2. Verifica las branquias: Las branquias del pescado fresco deben ser de un color rojo brillante o rosado. Evita aquellos con branquias de color marrón o gris, ya que podrían ser un signo de deterioro.
3. Olfatea: El pescado fresco debe oler a mar fresco, no a pescado pasado o a amoníaco. Confía en tu nariz y evita aquellos con un olor desagradable.
5. Consulta al pescadero: No dudes en preguntar al pescadero sobre la procedencia del pescado, cómo fue almacenado y cuándo fue capturado. Un pescadero confiable estará encantado de brindarte esta información.
6. Compra en lugares confiables: Prefiere comprar pescado fresco en mercados o pescaderías de confianza, donde la rotación de productos sea alta y se garantice la frescura.
7. Almacena correctamente: Una vez en casa, asegúrate de almacenar el pescado fresco en el refrigerador y consumirlo dentro de uno o dos días para disfrutar de su máximo sabor y frescura.
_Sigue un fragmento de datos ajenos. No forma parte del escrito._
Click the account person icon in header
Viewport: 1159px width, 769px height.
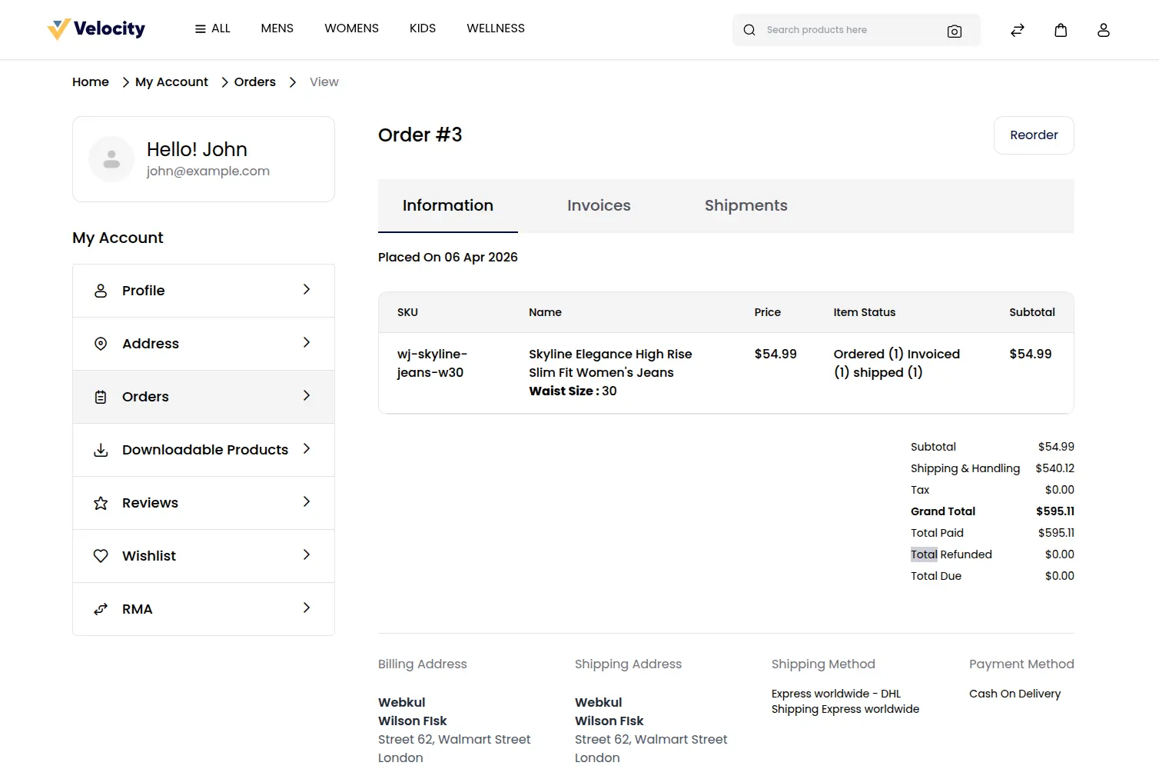pyautogui.click(x=1104, y=30)
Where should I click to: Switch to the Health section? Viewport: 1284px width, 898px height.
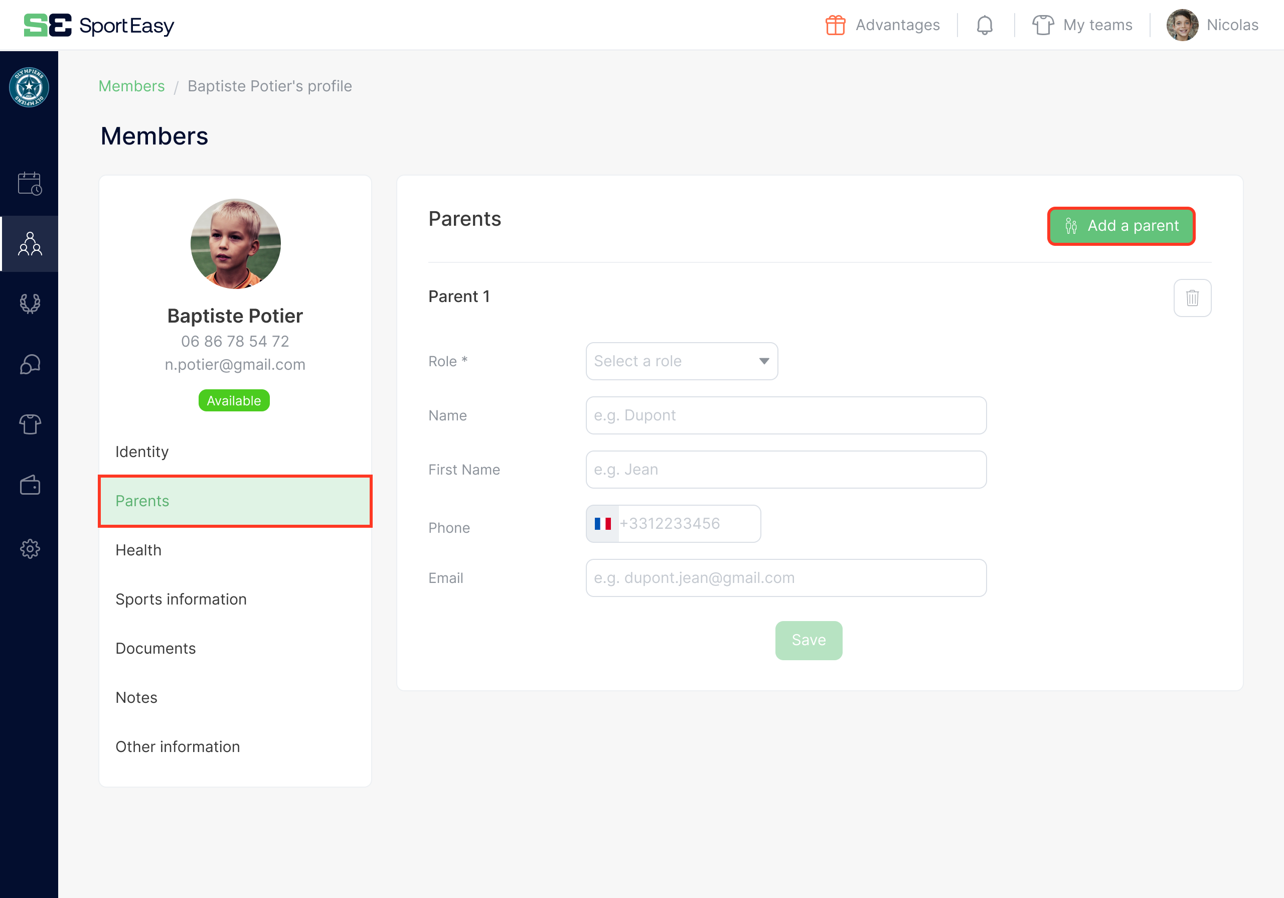pos(138,549)
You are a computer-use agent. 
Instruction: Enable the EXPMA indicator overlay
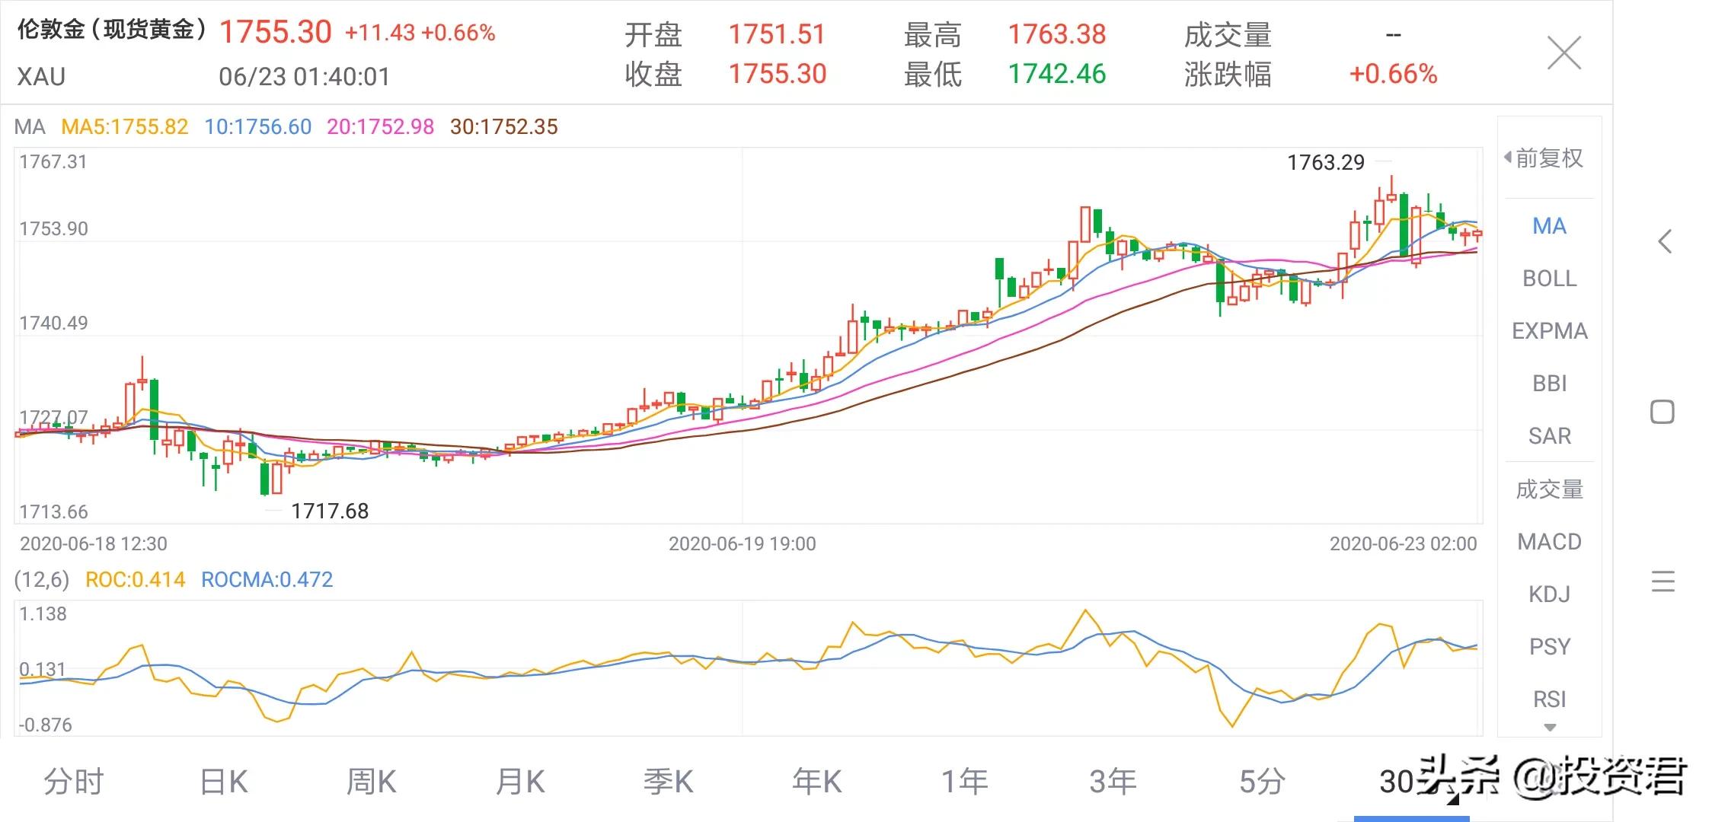pyautogui.click(x=1549, y=331)
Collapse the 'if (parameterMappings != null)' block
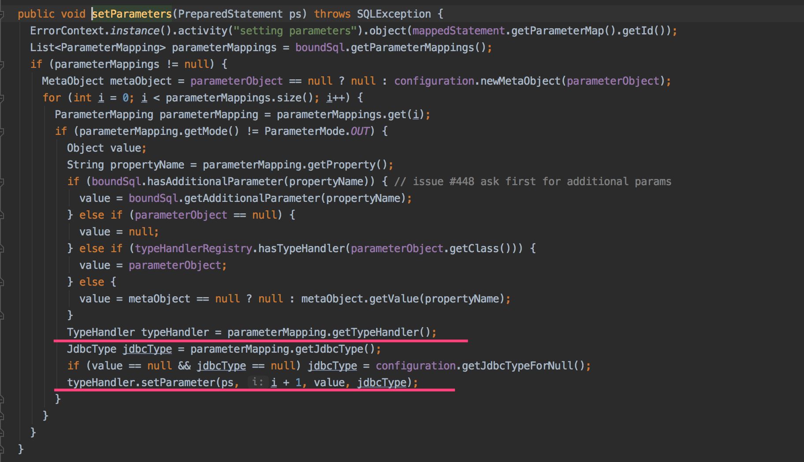The width and height of the screenshot is (804, 462). click(x=2, y=64)
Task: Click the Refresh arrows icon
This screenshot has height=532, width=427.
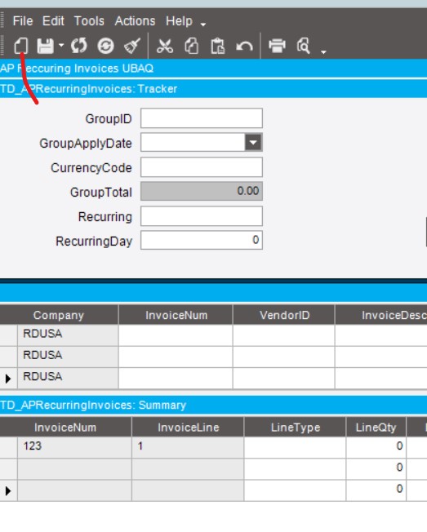Action: pos(79,46)
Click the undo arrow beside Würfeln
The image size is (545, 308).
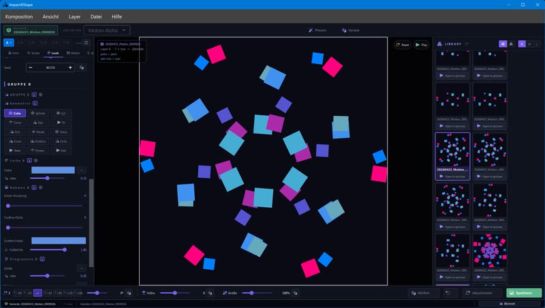click(448, 293)
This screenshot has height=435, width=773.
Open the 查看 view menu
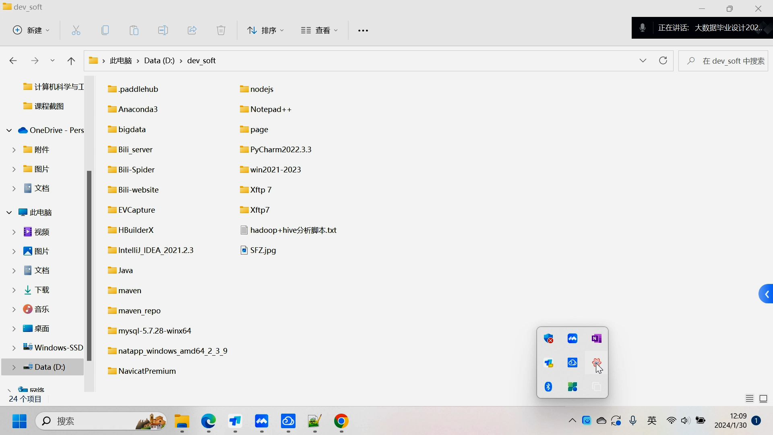coord(319,30)
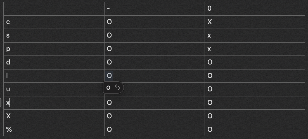This screenshot has width=308, height=139.
Task: Select the '-' column header cell
Action: pyautogui.click(x=154, y=9)

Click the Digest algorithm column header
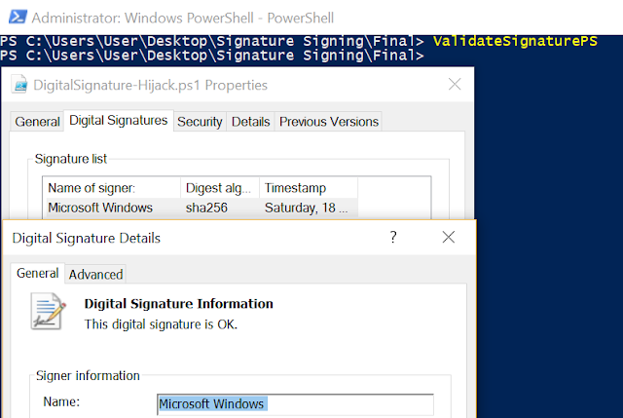(221, 188)
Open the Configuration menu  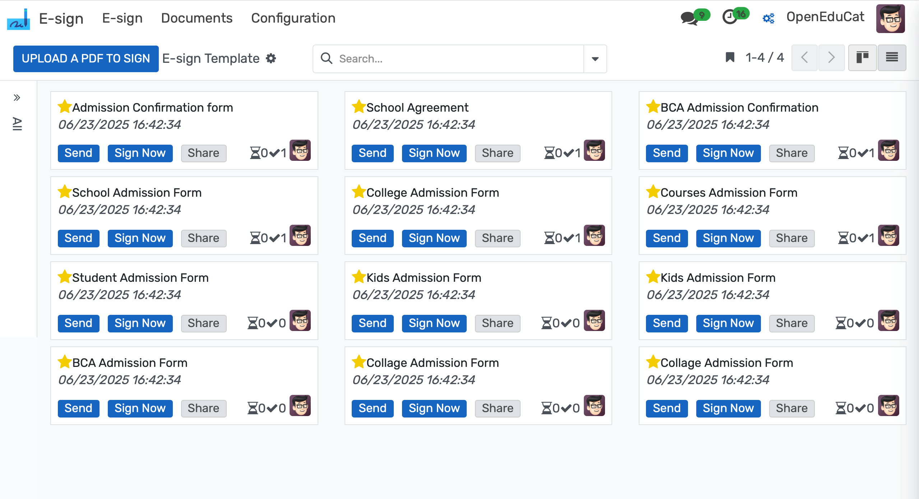coord(294,18)
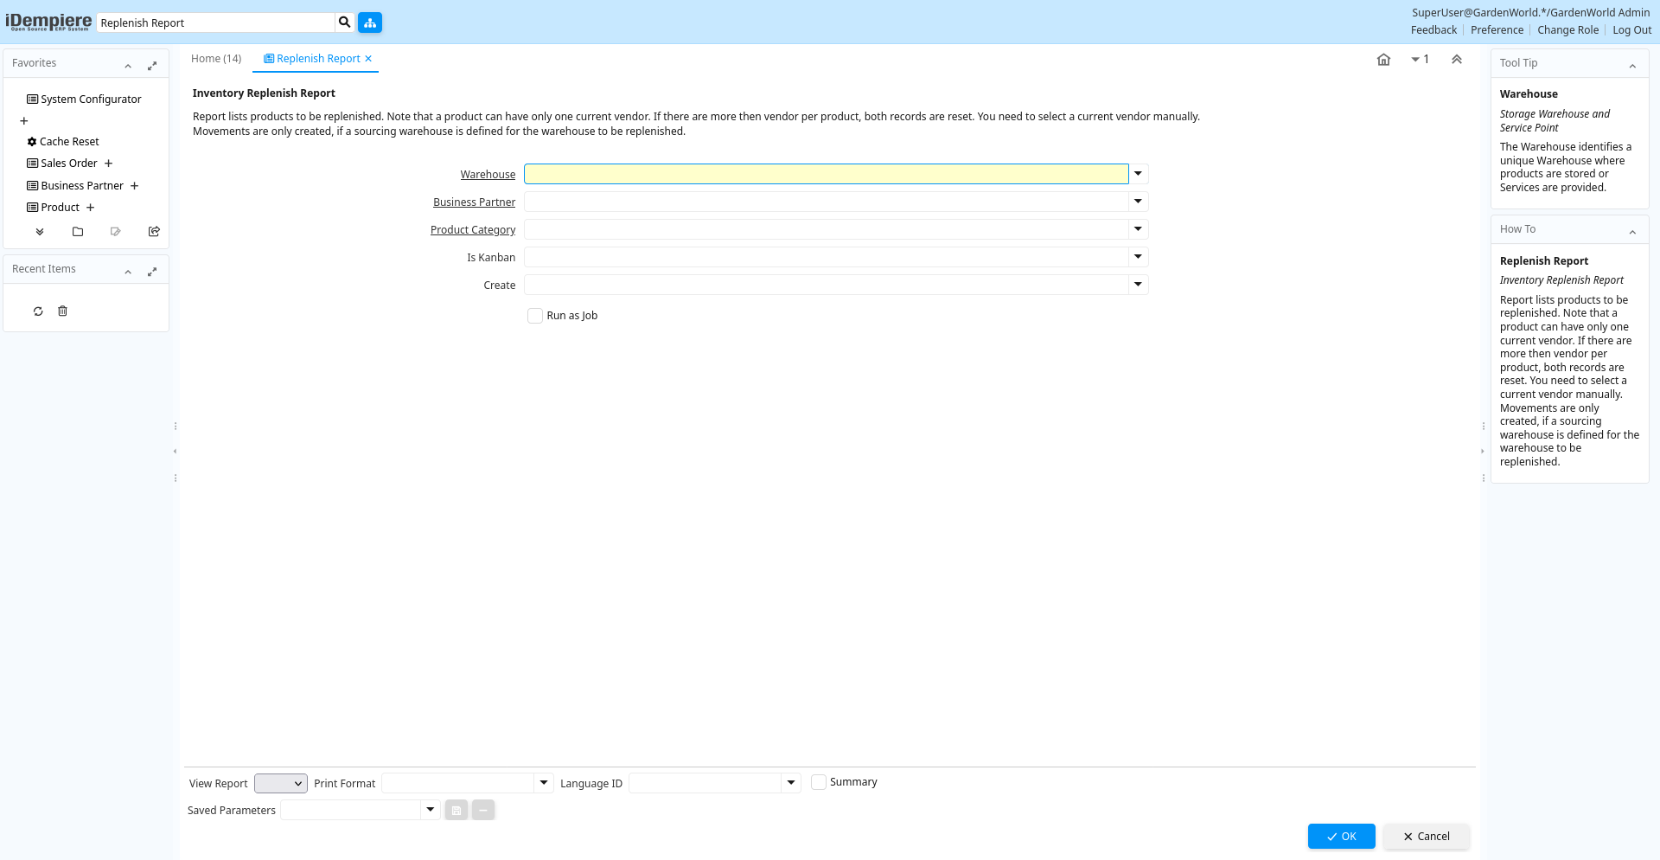Open the Is Kanban dropdown

pyautogui.click(x=1138, y=257)
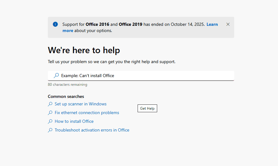Click the magnifier icon inside search box

pos(56,76)
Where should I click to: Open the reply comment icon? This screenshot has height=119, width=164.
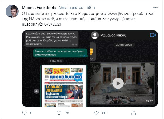[24, 113]
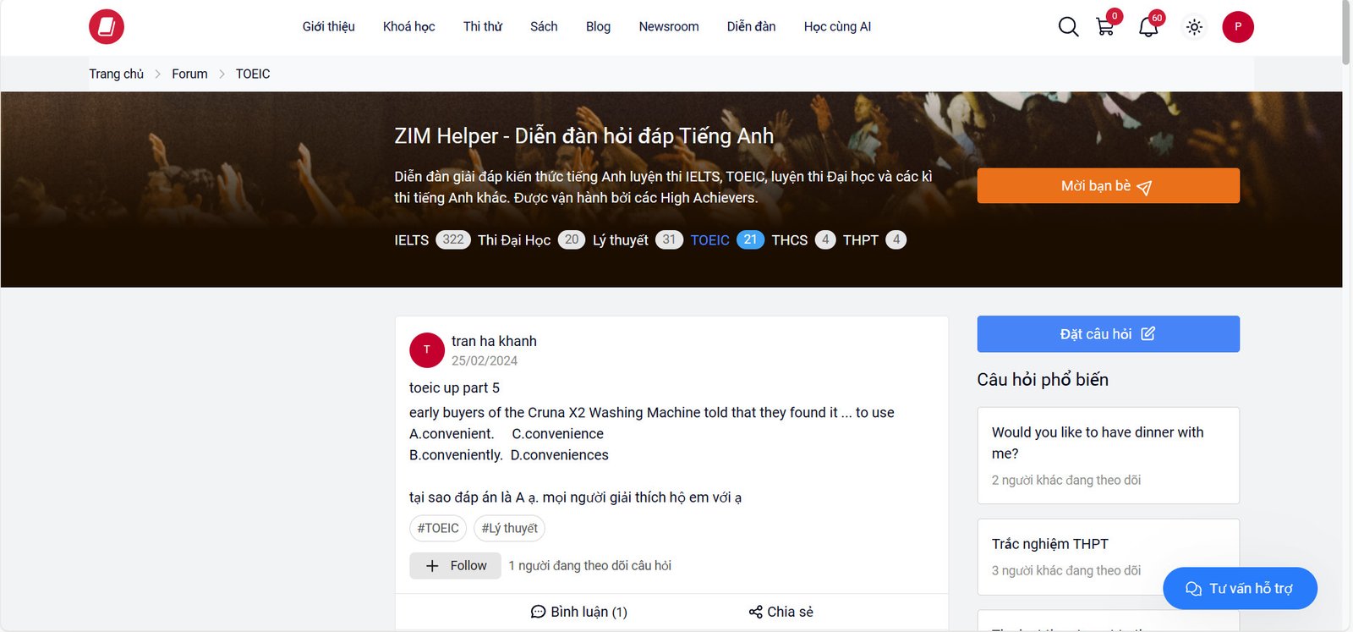
Task: Click the Mời bạn bè button
Action: pos(1108,186)
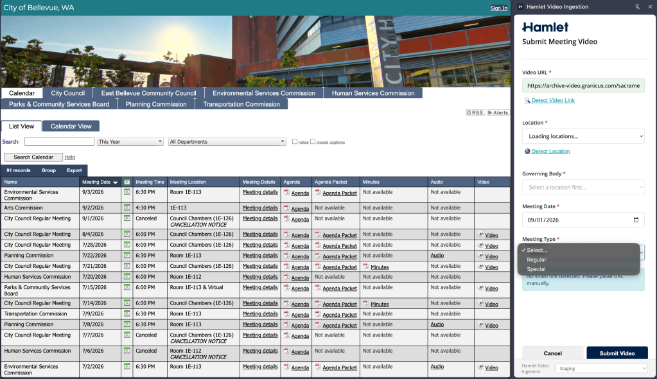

¿Cómo seleccionar los mariscos?
Para el caso de los camarones, la cabeza del crustáceo debe presentar un aspecto translúcido y el resto del cuerpo no debe tener manchas oscuras, la carne debe estar firme y el caparazón tiene que ser resistente y brillante.
Para los ostiones, mejillones y almejas frescas, la concha debe estar cerrada, pero si está ligeramente abierta, esta debe cerrarse al tocarla. El líquido que poseen debe ser abundante y de color claro.
La frescura de los calamares y pulpos se nota en su carne firme y un color entre blanco nacarado y blanco rosado, además de que tienen que presentar un ligero brillo.